Service Lows

Last week I was in Washington, DC, promoting the interests of the banking community with a small group of Indiana bankers. The ability of these bankers to passionately describe their efforts to serve their customers and communities always makes me proud to work on their behalf. At the same time, it is frustrating to step back and look at the long-term results of congressional actions. During my career of 40+ years, regulatory burden and intervention has mushroomed to the point of suffocating not only banks, but all businesses.

I fear that the contamination of obtrusive government meddling into business will eventually move us from a free enterprise democracy into a government-controlled socialistic society. We will not like it.

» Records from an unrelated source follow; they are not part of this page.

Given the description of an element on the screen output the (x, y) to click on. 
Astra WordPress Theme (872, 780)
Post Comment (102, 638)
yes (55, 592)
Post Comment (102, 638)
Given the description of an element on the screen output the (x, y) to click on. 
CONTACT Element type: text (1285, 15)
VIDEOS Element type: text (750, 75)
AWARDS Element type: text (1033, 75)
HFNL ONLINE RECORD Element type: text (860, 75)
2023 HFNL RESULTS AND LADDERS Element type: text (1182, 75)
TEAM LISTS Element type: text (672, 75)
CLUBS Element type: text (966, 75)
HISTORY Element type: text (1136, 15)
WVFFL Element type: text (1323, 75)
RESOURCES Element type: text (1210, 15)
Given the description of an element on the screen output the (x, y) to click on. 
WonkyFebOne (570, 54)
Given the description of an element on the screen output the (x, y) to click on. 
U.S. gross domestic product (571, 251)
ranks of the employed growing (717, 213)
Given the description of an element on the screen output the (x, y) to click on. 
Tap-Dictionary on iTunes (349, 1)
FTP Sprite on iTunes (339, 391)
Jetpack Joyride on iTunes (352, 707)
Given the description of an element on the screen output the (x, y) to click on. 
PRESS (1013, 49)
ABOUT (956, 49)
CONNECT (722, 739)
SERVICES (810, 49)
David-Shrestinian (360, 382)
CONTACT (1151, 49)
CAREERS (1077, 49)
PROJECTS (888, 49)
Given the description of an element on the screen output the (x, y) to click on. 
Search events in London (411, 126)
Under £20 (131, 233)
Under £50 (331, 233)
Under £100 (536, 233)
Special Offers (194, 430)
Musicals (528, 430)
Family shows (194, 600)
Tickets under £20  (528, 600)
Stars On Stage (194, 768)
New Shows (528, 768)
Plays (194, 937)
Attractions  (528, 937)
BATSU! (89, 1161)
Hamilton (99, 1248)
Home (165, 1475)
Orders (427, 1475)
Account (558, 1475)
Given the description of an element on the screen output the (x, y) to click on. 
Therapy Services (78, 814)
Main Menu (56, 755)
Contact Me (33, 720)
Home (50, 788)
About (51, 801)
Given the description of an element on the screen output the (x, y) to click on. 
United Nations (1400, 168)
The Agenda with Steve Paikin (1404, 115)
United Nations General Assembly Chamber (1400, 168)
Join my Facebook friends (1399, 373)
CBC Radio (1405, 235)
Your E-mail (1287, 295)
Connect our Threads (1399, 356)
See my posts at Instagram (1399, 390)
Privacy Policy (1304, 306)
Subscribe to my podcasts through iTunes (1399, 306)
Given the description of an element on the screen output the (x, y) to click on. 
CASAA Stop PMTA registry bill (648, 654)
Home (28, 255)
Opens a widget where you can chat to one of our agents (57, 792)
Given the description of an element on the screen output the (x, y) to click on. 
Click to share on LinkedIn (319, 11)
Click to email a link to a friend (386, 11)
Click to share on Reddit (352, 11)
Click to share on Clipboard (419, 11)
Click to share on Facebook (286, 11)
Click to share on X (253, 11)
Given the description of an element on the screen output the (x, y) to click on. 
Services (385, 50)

As I was headed home, I arrived at the airport two hours and 15 minutes early. I got through the Delta Air Lines check-in process promptly and was met by private business employees, who were doing all they could to serve me. Then I headed to the TSA (Transportation Security Administration) security screen. My line was about 100 people long, and it took 30 minutes to complete the process. TSA, a government entity, has no competition and therefore no incentive to seek high levels of customer service.

No one came around to tell us why it was taking so long, or to ask if anyone had a flight leaving soon and needed to move to the front of the line. When I finally got near the front of the line, an agent asked me how I was doing. I told him that the slowness of the line was ridiculous. He simply said he could not do anything about it. A young lady whose flight was to leave in 10 minutes asked if she could be moved ahead; she was told there was nothing they could do about it.

I do hope that this is not the level of service we are all going to deteriorate to. Congress, the national media and the supposed consumer groups need to wake up and promote the freedoms that U.S. citizens have always enjoyed. If they continue to chastise business, none of us will have jobs, except for working for the government. Then we will really experience service lows.

Meanwhile the banking industry remains strong and service-oriented, thanks to the efforts of dedicated bankers, who travel to our nation’s capitol to keep it that way.